“Barabbas,” at once the most scriptural and devotional of its author’s long list of publications, has won almost as great a popularity as “The Sorrows of Satan,” being now in its thirty-seventh edition. “The Mighty Atom,” of which nearly a hundred thousand copies have been sold, is regarded by the public with singular affection, many children, as Mr. Arthur Lawrence has told us in The Strand Magazine, sending Miss Corelli “all sorts of loving and kindly greetings” as a token of their sympathy with little Lionel and Jessamine. The turbulent and stormy progress of “A Romance of Two Worlds” through the sea of criticism has made this book more familiar to the ear than some of its successors, though its sale has not equaled that of half a dozen of its fellow-works.

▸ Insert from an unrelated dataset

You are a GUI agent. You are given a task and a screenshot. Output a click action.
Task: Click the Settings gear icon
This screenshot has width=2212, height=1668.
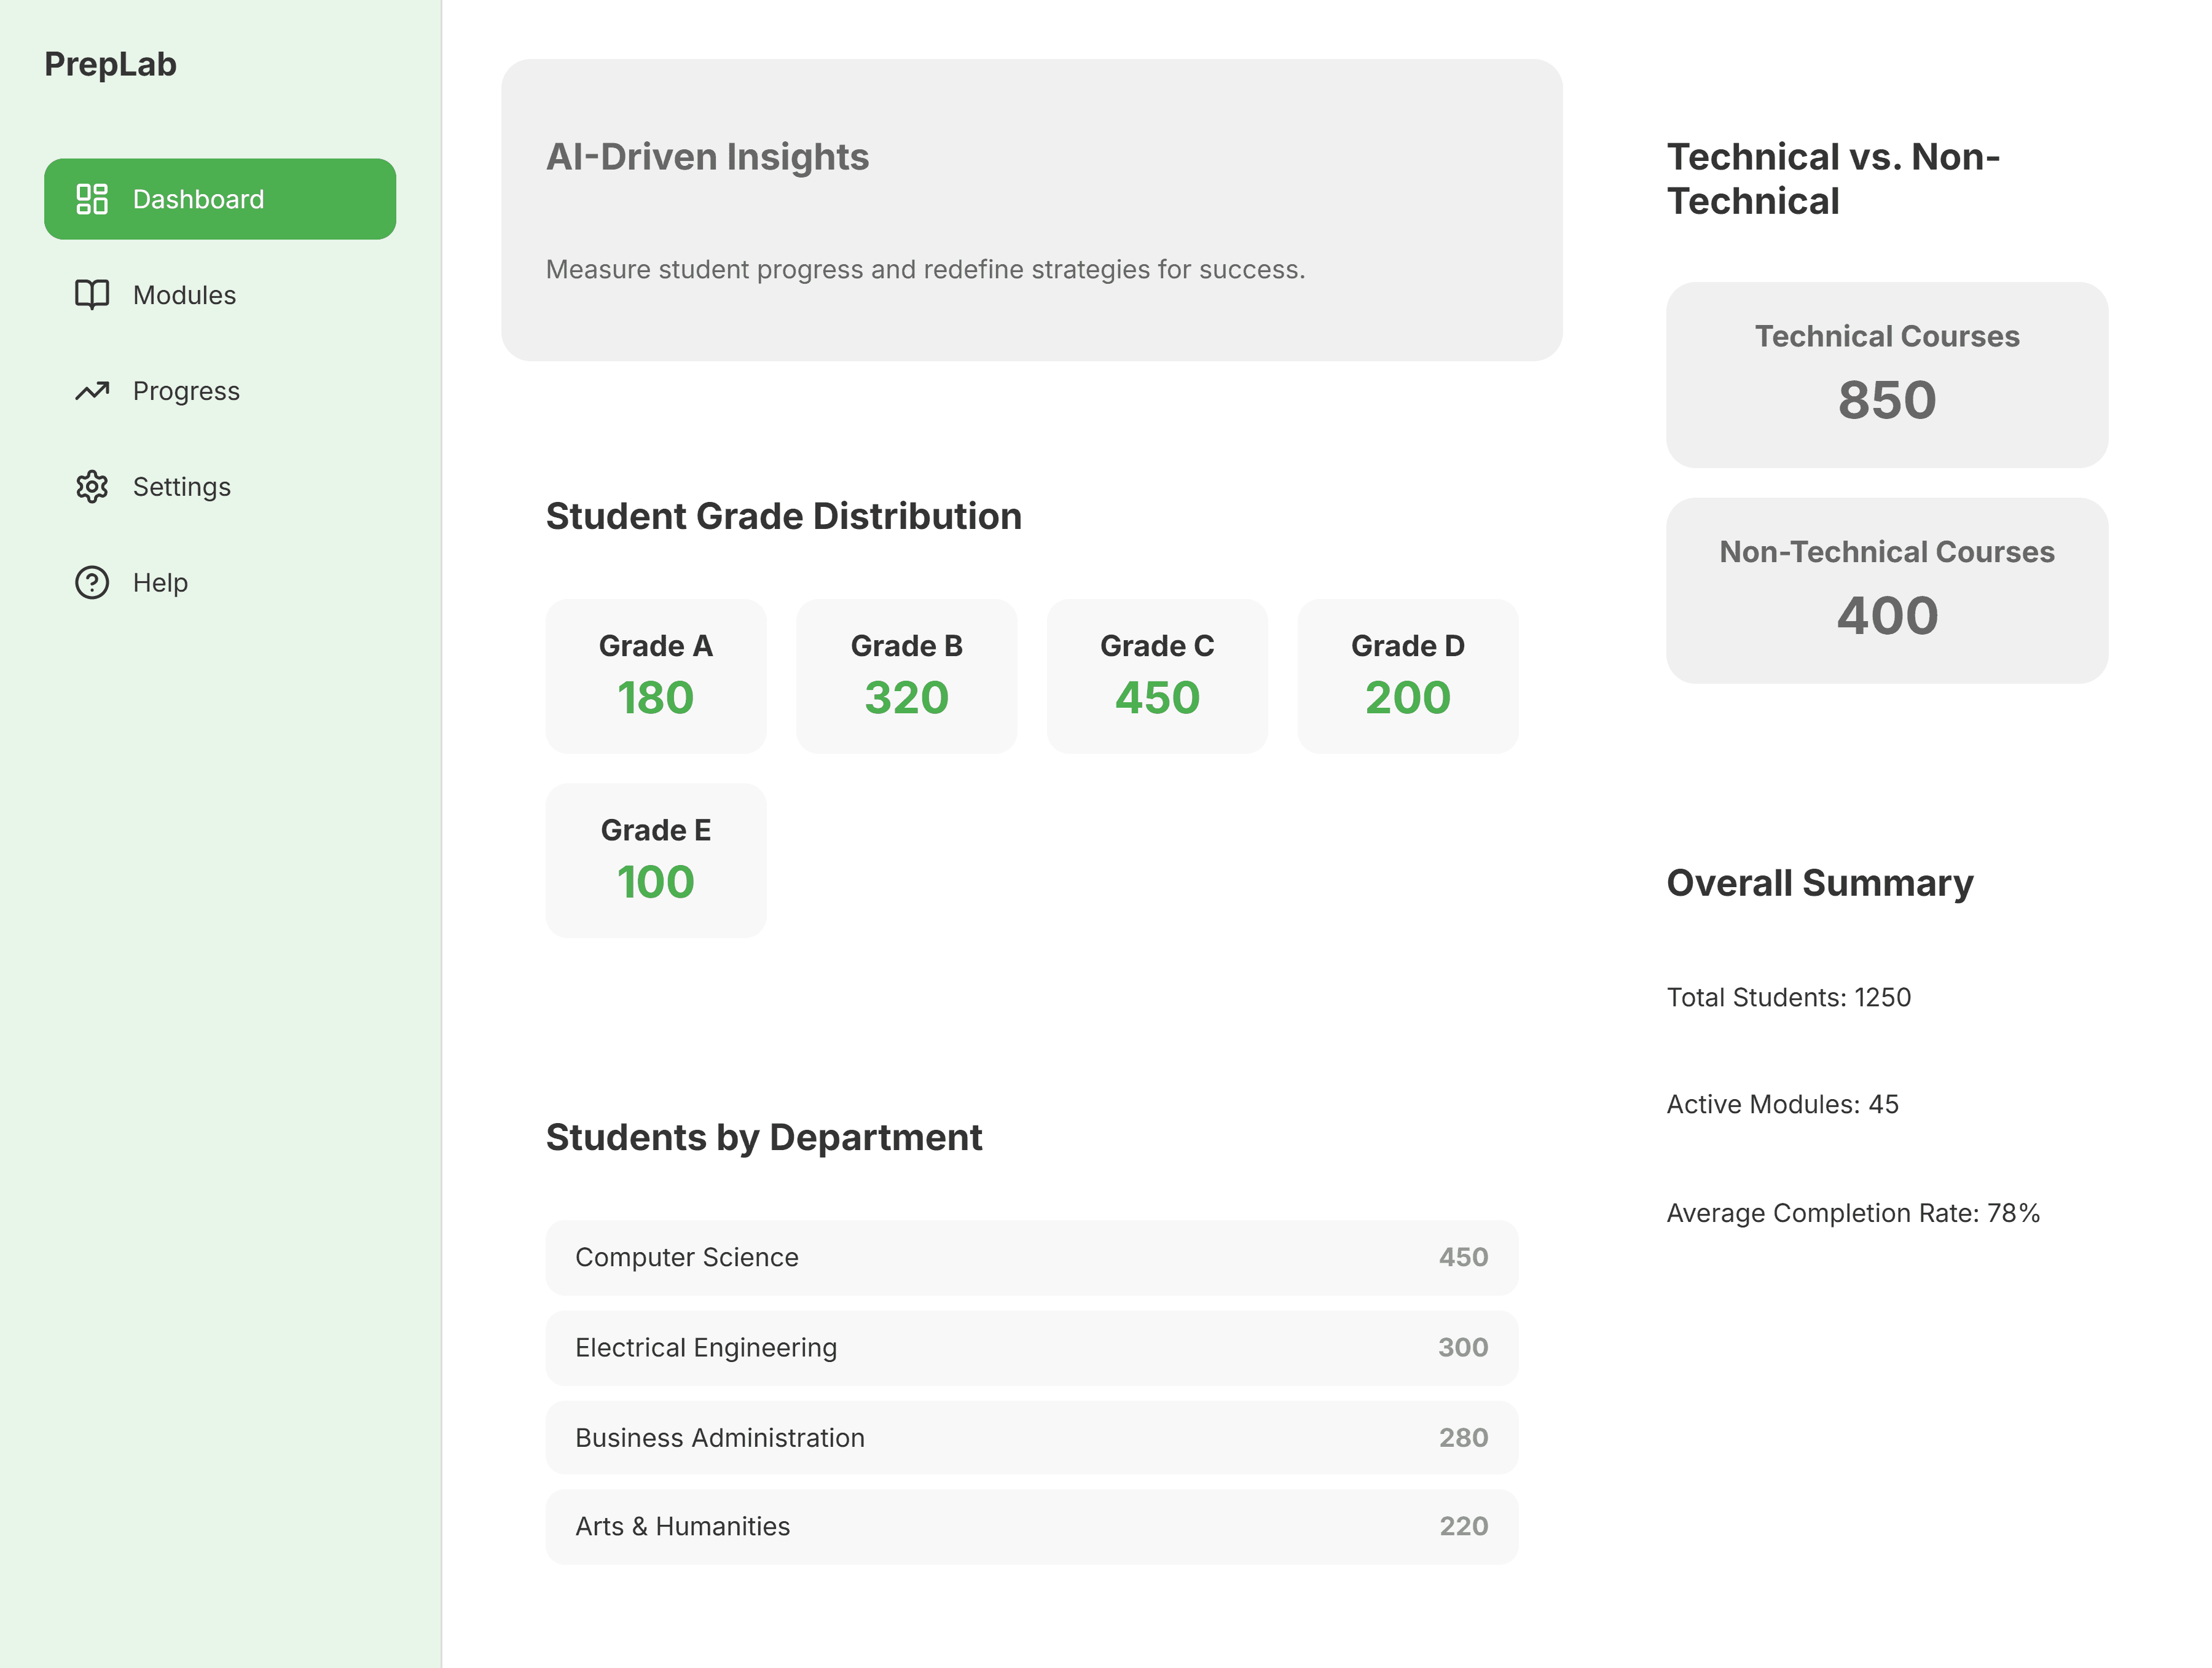pyautogui.click(x=92, y=487)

Miss Corelli’s average book is about as long as two novels of the ordinary six-shilling size put together; but she has published some comparatively short stories—notably “Boy,” “Ziska,” and “The Mighty Atom,” as well as some brochures; to wit, “Jane,” a society sketch; “Cameos;” and her tribute to the virtues of “Victoria the Good.” “Boy,” though published about the time that the “Master-Christian” appeared, was accorded the heartiest of welcomes, being now in its forty-sixth thousand.

In days to come the “Master-Christian” and “The Sorrows of Satan” will, we venture to predict, be sufficient alone to preserve their author’s fame; and, for those who delight in a love-story, “Thelma” will constitute a perpetual monument to its creator’s memory.

Owing to the unique and unclassifiable nature of her productions, it is impossible to award Miss Corelli a definite place in the world of letters. It is under any circumstances a thankless task to arrange writers as one would arrange boys in a class—according to merit. There are the poets, the historians, the novelists, the humorists, and—the critics. Marie Corelli occupies a peculiarly isolated position. A novelist she is, in the main, and yet hardly a novelist according to cut-and-dried formulas; she is, unquestionably, a poet, for there is many a song in her books not a whit less sweet because it is not set in measured verse and line. So we may safely leave her place in the Temple of Fame to be chosen by the votes of posterity, for there is one critic who is ever just, who goeth on his “everlasting journey” with gentle but continuous step; who condemns most books, with their writers, to oblivion, but who saves a certain few.

And his name is Time.

CHAPTER II
MARIE CORELLI’S CHILDHOOD—EARLY INFLUENCES—LITERARY BEGINNINGS—THE MACKAYS—FATHER AND SON

In explanation of an unannounced and unexpected afternoon visit in 1890, Mr. W. E. Gladstone said: “I came because I was curious to see for myself the personality of a young woman who could write so courageously and well, and in whose work I recognize a power working for good, and eminently calculated to sway the thoughts of the people.”

Such were the veteran statesman’s words—well remembered by a friend of the novelist’s who was present at that eventful meeting.

This young woman was Marie Corelli, the novelist, whom so many lesser men have abused, because, unlike Gladstone, they have not studied her work, or have done so only with the determination to find fault.

The baby girl for whom so distinguished a career was destined, was adopted, when but three months old, by Dr. Charles Mackay, that excellent journalist, poet, song writer, and author. The love between Dr. Mackay and his adopted daughter was one of the closest and most sweet of domestic experiences. When reverses and suffering came to the man of letters, his joy and consolation was in the careful training of the much-loved little girl; and in his closing years he had the satisfaction of knowing that she had fulfilled his hopes and achieved success.